▶ RECORD EXTRACTS
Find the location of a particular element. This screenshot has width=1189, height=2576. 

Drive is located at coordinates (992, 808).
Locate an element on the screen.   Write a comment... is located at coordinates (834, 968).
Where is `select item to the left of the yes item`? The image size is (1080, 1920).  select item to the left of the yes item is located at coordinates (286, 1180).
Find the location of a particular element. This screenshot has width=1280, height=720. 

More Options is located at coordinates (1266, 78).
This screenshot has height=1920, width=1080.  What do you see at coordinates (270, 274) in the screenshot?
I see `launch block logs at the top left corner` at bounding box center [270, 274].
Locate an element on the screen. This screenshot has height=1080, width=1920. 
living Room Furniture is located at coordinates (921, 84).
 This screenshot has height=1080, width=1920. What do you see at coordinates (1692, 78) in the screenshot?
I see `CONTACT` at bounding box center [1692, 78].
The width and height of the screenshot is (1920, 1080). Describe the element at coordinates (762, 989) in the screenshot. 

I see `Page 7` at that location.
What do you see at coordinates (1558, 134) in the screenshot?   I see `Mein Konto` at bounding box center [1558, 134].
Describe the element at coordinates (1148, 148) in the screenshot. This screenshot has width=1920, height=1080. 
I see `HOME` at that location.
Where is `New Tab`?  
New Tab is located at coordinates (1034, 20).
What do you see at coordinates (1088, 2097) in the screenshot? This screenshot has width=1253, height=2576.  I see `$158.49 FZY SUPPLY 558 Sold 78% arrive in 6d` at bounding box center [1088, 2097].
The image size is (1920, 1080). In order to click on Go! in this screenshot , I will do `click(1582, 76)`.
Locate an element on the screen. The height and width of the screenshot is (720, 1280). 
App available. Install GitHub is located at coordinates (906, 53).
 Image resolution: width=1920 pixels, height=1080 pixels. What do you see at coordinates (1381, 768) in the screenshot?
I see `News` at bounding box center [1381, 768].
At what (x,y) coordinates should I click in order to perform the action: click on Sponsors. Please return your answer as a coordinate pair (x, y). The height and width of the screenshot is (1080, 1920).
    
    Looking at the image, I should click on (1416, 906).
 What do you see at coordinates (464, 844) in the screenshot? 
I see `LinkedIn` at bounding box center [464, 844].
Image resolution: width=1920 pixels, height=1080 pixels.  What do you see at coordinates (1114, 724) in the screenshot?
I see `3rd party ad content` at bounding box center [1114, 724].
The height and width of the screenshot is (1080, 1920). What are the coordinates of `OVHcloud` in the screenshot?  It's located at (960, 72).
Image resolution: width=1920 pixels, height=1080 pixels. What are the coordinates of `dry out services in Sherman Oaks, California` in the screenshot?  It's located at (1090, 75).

▶ AIM OF THE TASK
Copy the entries above word for word, from the line containing "has width=1280, height=720." up to and including the line containing "center [270, 274].".

▶ RESPONSE BELOW
Find the location of a particular element. This screenshot has width=1280, height=720. 

More Options is located at coordinates (1266, 78).
This screenshot has height=1920, width=1080.  What do you see at coordinates (270, 274) in the screenshot?
I see `launch block logs at the top left corner` at bounding box center [270, 274].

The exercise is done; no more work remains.